Très intéressant, j’ai plusieurs plantes couvre-sols à la maison et maintenant je vais peut-être pouvoir mettre un nom dessus. Merci Mathieu !
À Montréal j’ai très bien réussi des tapis de plusieurs variétés de thym entre des pas japonais, mais il leur faut du soleil. Dans certains endroits plus ombragés et humides, l’arenaria verna forme de jolis tapis mousseux, agréables à la vue et au toucher, quoique trop denses pour être considérés du paillis.
Très intéressant. Merci Mathieu. J’ai découvert le lamier dans une de mes petites plates-bandes l’été dernier à sa floraison jaune.

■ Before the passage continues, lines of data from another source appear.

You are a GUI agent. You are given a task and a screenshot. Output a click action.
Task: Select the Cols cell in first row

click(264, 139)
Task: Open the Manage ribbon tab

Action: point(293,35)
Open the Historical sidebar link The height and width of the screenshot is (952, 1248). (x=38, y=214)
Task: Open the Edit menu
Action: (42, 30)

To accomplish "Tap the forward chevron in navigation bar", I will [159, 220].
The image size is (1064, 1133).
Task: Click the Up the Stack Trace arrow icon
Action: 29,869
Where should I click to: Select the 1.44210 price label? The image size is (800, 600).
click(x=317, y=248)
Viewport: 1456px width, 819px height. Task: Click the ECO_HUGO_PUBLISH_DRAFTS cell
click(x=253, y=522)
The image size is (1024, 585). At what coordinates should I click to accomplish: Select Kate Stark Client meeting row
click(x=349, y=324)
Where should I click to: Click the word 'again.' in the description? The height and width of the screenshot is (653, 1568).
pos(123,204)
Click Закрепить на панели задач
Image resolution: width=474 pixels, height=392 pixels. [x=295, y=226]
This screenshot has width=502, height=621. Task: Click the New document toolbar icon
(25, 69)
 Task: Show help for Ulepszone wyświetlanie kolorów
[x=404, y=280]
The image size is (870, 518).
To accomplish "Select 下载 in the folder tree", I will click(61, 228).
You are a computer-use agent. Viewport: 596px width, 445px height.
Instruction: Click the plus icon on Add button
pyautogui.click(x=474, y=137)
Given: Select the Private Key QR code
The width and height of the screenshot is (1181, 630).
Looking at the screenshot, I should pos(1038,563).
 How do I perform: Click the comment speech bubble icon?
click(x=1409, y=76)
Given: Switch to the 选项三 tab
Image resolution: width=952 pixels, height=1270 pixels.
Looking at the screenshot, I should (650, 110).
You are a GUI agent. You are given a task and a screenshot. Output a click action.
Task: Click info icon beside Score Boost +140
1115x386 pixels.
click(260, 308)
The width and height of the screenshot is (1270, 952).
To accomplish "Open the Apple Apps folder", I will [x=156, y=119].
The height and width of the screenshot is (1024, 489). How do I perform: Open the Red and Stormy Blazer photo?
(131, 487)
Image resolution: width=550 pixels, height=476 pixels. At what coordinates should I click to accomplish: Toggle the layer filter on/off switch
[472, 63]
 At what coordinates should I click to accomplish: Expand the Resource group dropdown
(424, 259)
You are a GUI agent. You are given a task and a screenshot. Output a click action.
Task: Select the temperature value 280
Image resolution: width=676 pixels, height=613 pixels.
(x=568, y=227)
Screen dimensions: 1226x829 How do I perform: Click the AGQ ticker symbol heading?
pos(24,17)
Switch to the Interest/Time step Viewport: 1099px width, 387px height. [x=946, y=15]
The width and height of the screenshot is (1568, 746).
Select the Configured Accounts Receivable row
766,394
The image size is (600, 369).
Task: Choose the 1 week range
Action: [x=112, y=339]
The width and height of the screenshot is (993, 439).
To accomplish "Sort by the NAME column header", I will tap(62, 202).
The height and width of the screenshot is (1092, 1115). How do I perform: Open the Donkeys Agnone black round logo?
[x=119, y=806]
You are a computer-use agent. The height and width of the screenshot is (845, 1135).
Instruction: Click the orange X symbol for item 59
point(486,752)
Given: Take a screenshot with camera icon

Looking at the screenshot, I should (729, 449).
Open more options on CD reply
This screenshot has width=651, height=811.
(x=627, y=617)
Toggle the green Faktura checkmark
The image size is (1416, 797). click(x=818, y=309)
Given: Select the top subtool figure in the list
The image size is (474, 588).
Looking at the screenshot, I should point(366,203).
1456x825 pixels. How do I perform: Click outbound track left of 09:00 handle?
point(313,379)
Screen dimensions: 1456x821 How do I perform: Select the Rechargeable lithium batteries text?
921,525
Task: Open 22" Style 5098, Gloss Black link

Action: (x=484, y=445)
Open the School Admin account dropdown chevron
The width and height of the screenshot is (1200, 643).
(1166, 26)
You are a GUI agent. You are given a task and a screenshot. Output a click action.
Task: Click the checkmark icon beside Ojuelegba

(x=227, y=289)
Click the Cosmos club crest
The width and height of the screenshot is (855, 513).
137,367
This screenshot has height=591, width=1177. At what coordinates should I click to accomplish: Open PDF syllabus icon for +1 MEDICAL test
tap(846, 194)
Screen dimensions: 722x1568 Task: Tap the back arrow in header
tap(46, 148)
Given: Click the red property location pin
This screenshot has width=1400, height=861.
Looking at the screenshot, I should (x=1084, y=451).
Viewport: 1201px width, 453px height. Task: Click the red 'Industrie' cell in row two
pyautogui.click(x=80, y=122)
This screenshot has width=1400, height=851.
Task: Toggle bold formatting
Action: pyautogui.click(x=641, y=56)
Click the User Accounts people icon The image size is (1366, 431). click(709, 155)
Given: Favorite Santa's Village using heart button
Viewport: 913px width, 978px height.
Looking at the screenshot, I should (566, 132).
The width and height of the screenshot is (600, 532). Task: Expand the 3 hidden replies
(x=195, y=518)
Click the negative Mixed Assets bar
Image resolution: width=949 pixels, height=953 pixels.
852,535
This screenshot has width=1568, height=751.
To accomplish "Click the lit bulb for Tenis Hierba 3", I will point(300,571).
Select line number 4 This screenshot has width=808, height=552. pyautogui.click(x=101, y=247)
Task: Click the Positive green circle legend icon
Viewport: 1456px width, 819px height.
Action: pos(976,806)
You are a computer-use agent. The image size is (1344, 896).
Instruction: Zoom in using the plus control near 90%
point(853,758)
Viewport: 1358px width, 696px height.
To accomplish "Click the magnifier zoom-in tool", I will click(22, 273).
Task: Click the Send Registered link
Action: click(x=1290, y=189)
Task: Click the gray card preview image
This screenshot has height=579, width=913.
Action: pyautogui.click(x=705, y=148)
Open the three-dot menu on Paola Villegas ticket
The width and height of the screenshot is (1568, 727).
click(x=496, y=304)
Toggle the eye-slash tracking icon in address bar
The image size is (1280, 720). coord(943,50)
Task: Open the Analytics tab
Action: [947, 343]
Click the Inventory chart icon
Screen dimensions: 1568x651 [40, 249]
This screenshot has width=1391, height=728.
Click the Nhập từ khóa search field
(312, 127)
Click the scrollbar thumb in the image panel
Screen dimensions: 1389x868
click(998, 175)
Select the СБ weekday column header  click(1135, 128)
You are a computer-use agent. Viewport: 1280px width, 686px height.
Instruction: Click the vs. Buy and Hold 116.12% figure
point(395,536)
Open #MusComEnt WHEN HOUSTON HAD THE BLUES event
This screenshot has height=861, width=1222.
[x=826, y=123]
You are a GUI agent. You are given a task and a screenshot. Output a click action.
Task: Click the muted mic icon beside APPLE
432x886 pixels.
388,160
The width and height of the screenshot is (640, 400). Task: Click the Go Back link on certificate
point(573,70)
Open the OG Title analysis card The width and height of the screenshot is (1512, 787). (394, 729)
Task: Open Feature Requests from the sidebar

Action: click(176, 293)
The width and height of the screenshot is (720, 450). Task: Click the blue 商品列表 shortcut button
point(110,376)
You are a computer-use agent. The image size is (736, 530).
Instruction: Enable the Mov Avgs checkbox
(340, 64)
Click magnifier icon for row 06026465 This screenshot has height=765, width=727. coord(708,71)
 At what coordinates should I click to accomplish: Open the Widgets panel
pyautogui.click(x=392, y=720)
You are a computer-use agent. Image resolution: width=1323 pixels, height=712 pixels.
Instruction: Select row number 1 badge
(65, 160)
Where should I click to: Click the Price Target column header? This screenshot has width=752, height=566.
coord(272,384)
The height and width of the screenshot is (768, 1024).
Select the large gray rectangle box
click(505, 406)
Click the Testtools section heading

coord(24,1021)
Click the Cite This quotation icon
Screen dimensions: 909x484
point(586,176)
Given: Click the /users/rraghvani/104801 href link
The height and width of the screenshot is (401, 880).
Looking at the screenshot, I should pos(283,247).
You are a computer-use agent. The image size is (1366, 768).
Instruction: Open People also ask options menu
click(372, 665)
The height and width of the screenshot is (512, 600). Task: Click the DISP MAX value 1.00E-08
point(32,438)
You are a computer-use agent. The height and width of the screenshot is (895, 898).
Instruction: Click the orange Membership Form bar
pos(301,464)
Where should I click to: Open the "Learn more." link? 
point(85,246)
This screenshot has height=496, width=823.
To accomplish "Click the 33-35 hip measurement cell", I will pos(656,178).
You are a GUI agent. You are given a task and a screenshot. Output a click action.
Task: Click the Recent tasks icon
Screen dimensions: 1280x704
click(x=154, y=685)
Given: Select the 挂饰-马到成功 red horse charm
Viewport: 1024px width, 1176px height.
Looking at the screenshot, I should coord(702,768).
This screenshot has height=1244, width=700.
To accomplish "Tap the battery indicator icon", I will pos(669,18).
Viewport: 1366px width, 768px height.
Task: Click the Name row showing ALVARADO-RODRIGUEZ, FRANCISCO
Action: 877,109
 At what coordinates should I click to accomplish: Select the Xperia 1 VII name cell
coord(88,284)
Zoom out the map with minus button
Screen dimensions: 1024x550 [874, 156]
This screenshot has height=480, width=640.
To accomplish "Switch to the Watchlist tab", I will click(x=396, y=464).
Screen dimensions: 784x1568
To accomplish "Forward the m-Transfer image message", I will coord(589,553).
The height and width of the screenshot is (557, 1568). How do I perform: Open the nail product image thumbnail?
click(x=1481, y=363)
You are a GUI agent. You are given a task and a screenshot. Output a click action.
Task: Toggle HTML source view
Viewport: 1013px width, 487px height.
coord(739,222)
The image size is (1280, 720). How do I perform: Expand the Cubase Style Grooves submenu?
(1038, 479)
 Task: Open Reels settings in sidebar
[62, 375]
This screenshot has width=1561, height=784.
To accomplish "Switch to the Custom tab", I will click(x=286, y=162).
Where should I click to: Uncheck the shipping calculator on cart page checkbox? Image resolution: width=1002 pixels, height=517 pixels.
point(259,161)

En même temps j’ai compris qu’il avait étouffé cinq vivaces, ce qui ne m’a pas fait très plaisir. J’a donc entrepris de le déplacer sous un fèvier qui lui ne laisse pas pousser un beau gazon de 15 cm. Il semble reprendre en force et j’ai hâte de le voir évoluer en liberté sans qu’il nuise à mes fleurs.
Vous êtes très intéressant, continuer à nous instruire comme votre père le faisait si bien.
Merci à vous!
J’ai essayé d’acheter du phlox divaricata en pépinière au printemps dernier et aucune n’en avait en inventaire.
De même pour mon daphné ‘Jim’s pride’ que je n’ai pu trouver nulle part. J’ai du me contenter d’un autre cultivare sans odeur à ma grande déception.
Comment se procurer des essences de plantes moins populaires? Les faites-vous toujours venir par la poste?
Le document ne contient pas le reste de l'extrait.